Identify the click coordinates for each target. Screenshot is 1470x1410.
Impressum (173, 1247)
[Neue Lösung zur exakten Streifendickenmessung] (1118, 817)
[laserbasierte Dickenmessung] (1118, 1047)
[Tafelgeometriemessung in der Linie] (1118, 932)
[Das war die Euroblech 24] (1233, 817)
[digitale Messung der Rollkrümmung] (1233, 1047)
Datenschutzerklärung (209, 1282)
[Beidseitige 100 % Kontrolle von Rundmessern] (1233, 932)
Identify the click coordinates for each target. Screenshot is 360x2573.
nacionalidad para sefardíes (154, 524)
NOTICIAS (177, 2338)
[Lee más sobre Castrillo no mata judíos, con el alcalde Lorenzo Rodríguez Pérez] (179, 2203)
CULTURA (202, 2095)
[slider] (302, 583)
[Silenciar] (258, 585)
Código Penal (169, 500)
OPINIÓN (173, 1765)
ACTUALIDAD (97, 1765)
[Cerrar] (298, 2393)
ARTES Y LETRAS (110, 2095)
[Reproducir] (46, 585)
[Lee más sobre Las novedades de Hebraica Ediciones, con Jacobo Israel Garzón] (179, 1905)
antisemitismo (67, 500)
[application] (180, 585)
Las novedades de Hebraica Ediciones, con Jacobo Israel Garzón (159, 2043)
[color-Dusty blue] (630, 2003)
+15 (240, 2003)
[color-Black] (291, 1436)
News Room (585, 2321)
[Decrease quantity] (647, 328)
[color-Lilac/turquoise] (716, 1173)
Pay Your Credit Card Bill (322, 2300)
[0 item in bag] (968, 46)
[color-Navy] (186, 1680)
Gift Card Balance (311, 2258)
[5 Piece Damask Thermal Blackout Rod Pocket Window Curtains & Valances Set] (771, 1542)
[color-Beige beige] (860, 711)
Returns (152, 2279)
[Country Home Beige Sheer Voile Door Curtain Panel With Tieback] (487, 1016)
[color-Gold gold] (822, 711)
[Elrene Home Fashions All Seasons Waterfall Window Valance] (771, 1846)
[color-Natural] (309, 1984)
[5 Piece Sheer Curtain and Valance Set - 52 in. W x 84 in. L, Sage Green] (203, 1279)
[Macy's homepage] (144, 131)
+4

☆ ☆ ☆ ☆ ☆ ☆ ☆

Whenever the word "Piece" shows up in a line above, copy that line.

[5 Piece Damask Thermal Blackout Rod Pocket Window Curtains & Valances Set] (771, 1542)
[5 Piece Sheer Curtain and Valance Set - 52 in. W x 84 in. L, Sage Green] (203, 1279)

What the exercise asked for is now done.